My Parents Are on Facebook -- And So Are Your Older Email Subscribers!
Last year, my dad joined Facebook. Soon I had friend requests popping up from people I hadn't seen in years, who remembered me as a little kid traipsing around my dad's office on "Take Your Daughter to Work Day." Not long after, my mom joined, too. My sister responded by posting a link to an "Saturday Night Live" skit ("Mom's on Facebook") on Mom's wall. Just months later, my mom wears another hat at her job -- that of social media coordinator. Needless to say, she's becoming very hip, very quickly.
To those of us in the email marketing industry, this is worth taking note of. My parents signify a larger shift: they joined a social networking site because their friends have joined (as much as my sister and I fear that it is just to keep tabs on us...) and because social network membership has relevance to their lives. In addition to the "SNL" skit and other pop culture reflections of this shift, more and more studies corroborate the impression that a significant numbers of older Internet users -- both Baby Boomers and members of the GI Generation -- are becoming active on social networking sites.

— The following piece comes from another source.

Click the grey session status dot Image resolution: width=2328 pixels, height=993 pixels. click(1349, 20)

A December Pew Research Study found that while social networking usage has risen from 35% in 2008 to 61% in 2010 among all online American adults, the increase among older adults is particularly striking. In the same time period, usage amongst both Older Boomers and the GI Generation has approximately quadrupled (rising from 9% to 43% and 4% to 16% in each group respectively). A July Nielsen study found that Baby Boomers comprise one third of all online users, social media users and media users.

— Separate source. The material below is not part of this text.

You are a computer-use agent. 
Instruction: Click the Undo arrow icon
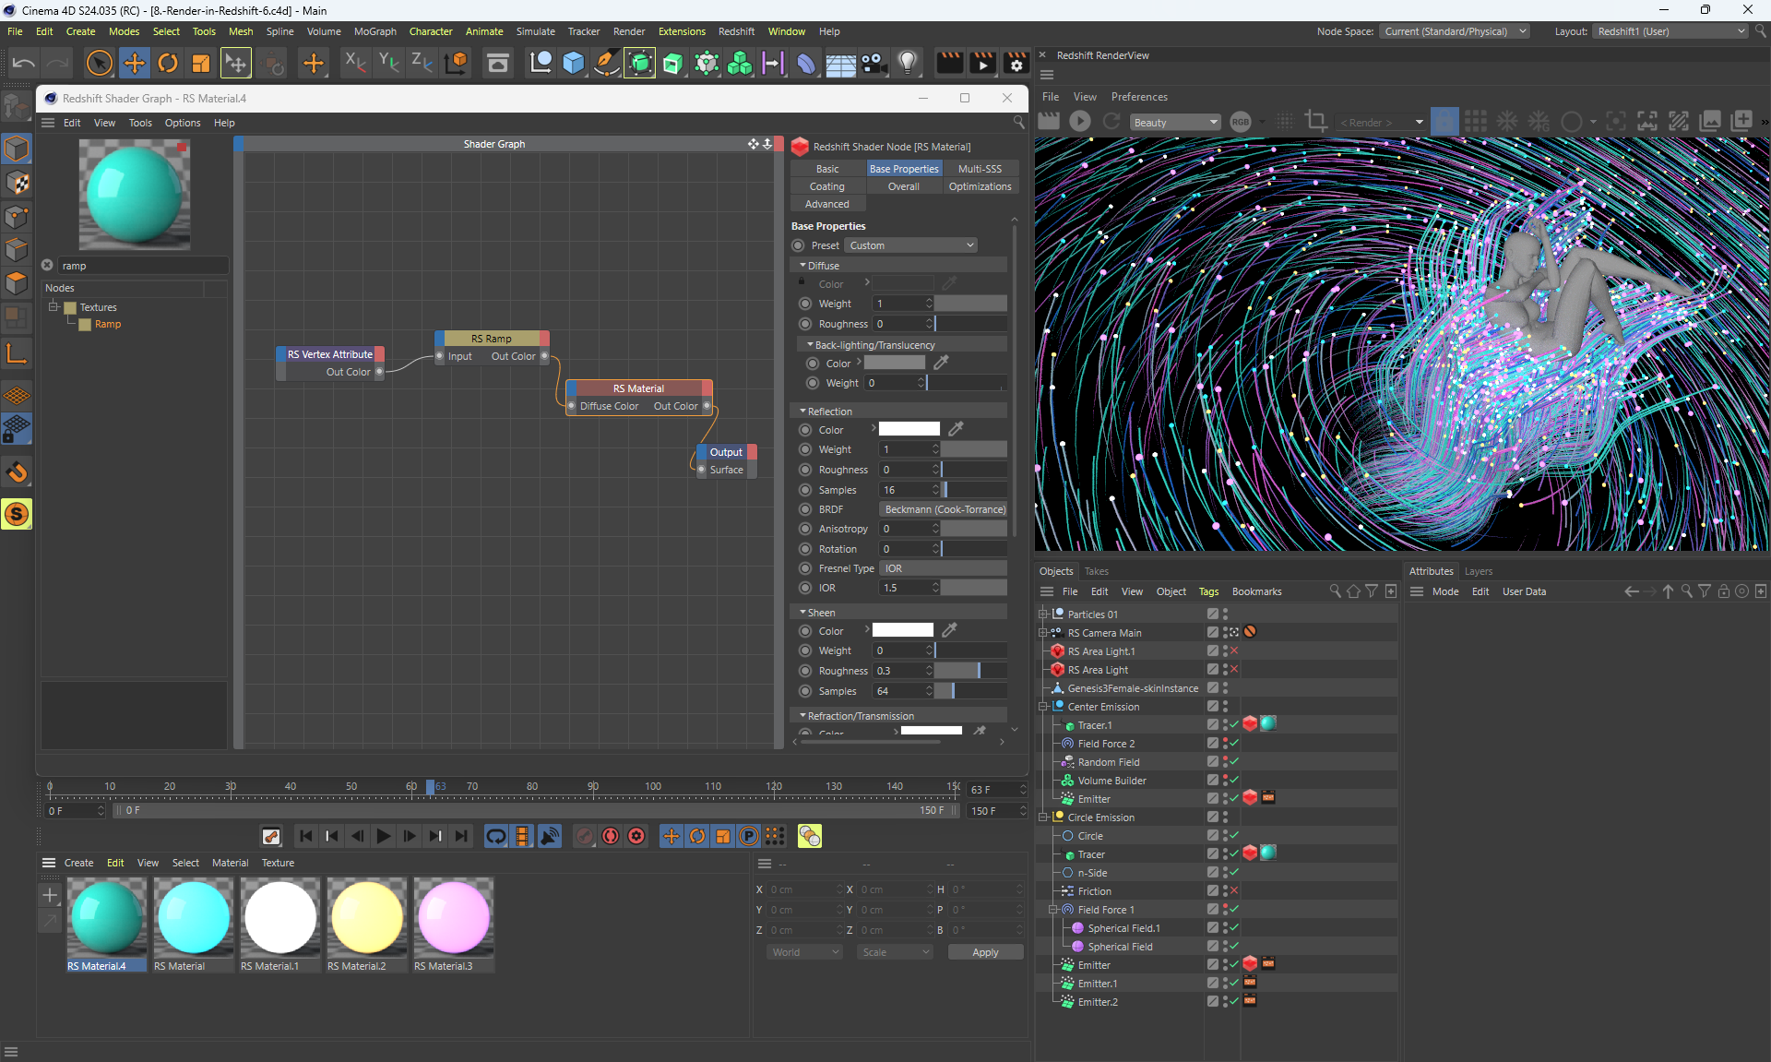pos(24,64)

Perhaps even more important than Boomers' presence on social networking sites is their spending power: ThirdAge reports that Baby Boomers control over 80% of personal financial assets and more than 50% of discretionary spending power. It's baffling, then, to read Nielsen's reports that just 5% of advertising dollars are actually targeted at adults ages 35-64 (including the older half of Gex X).

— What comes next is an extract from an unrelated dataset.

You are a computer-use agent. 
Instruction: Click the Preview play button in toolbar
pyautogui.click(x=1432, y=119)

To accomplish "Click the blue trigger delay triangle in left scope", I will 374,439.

What this means for email marketers.
While it's hard to say how much current cross-channel efforts are already reaching older subscribers, all of this info could suggest that we're missing out on lucrative targeted messaging to our older, tech-savvy subscribers. Social networking isn't just for kids anymore, and email marketers need to respond accordingly. Cross-channel marketing shouldn't be thought of a step toward "hipness": it should be thought of as a response to the online habits of all of our subscribers regardless of age, and maybe even especially to the habits of older subscribers who have the bulk of the spending power. By targeting our social and email integration efforts specifically toward older subscribers, our return on investment might be greater.
What this could look like...
· We should consider how email/social integration fits into the lives of our adult subscribers and call out benefits when we invite social network participation through email. In his January 5 Email Insider post, Morgan Stewart pointed out the importance of explicitly telling subscribers about the benefits of interaction with our brands. How can we make sure to spin the benefits in such a way that they appeal to the lifestyles of older subscribers?
· Brands that may not have considered their audience "hip" to social networking should probably reconsider. With a growing 43% of Boomers active on social networking sites, it's hard to think of any campaigns for which cross-channel integration is not imperative.
· Finally, take the advice of Chad White and his Boomer Legibility Initiative for a New Decade. Make sure that Boomers can actually read the text in your emails - and on your networking sites. It's more than just a practical matter; it's a way to keep from locking them out of conversations and of showing that they are valued.